WHAT TO DO
Copy every line of the items below word for word, but leave the pictures out.

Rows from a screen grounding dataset
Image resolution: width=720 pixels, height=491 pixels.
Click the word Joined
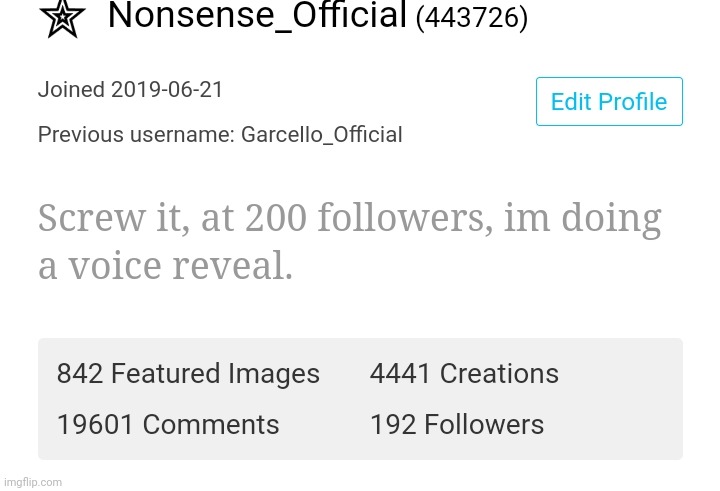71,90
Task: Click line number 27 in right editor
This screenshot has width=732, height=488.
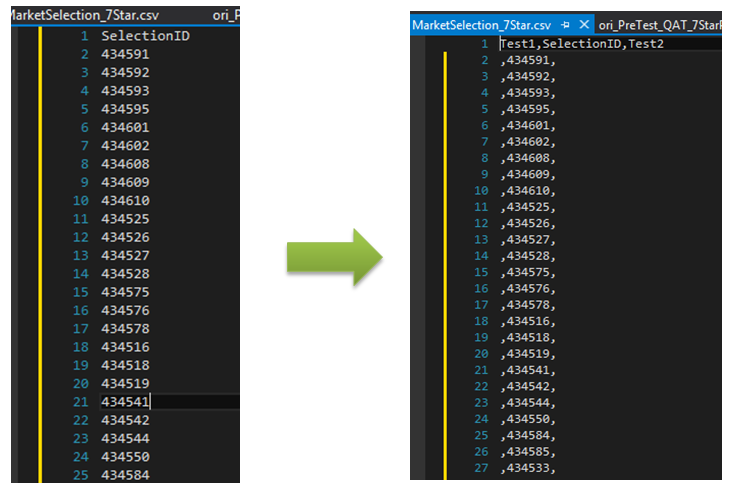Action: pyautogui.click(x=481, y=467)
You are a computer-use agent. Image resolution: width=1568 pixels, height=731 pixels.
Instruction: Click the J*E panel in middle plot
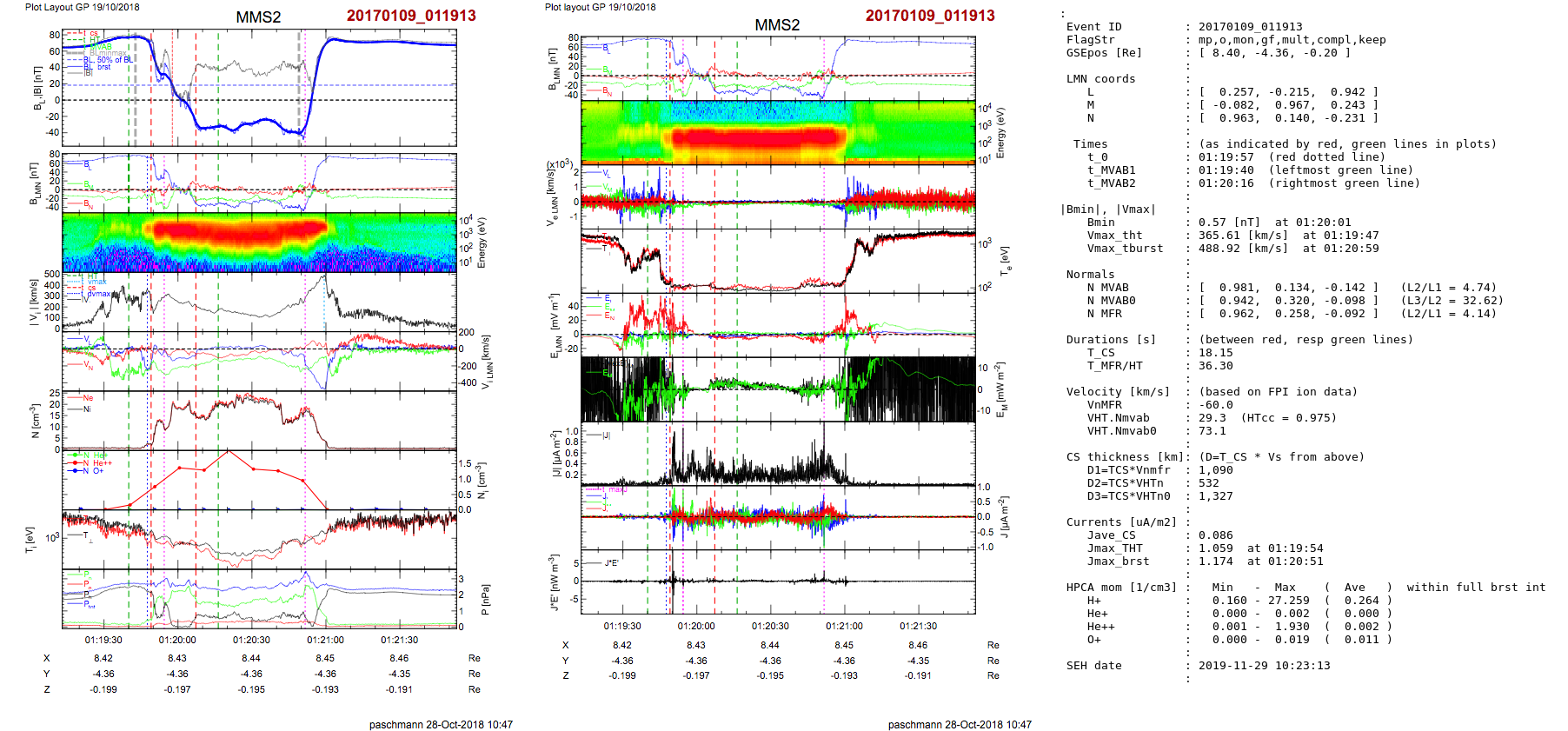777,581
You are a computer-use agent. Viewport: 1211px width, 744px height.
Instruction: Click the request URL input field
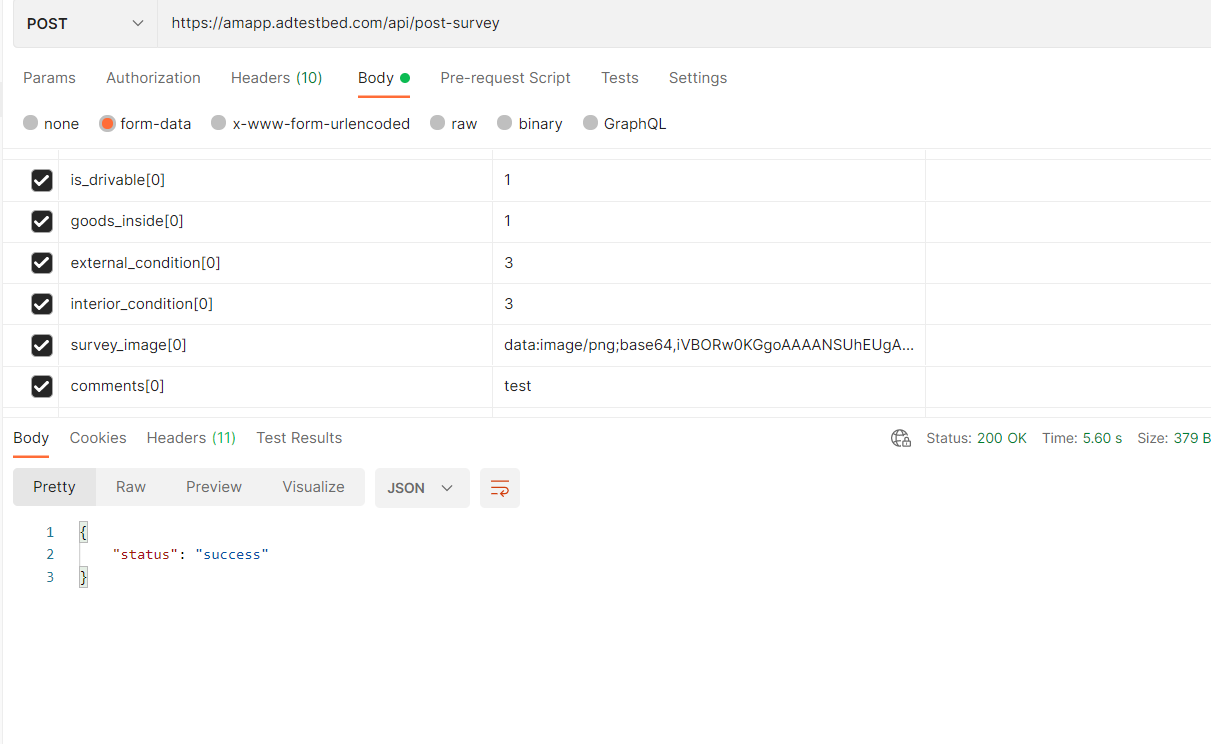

ANSWER BELOW
Image resolution: width=720 pixels, height=491 pixels.
Click the word Joined
71,90
Task: Click line number 27 in right editor
This screenshot has width=732, height=488.
Action: pyautogui.click(x=481, y=467)
You are a computer-use agent. Image resolution: width=1568 pixels, height=731 pixels.
Instruction: Click the J*E panel in middle plot
777,581
You are a computer-use agent. Viewport: 1211px width, 744px height.
Instruction: Click the request URL input field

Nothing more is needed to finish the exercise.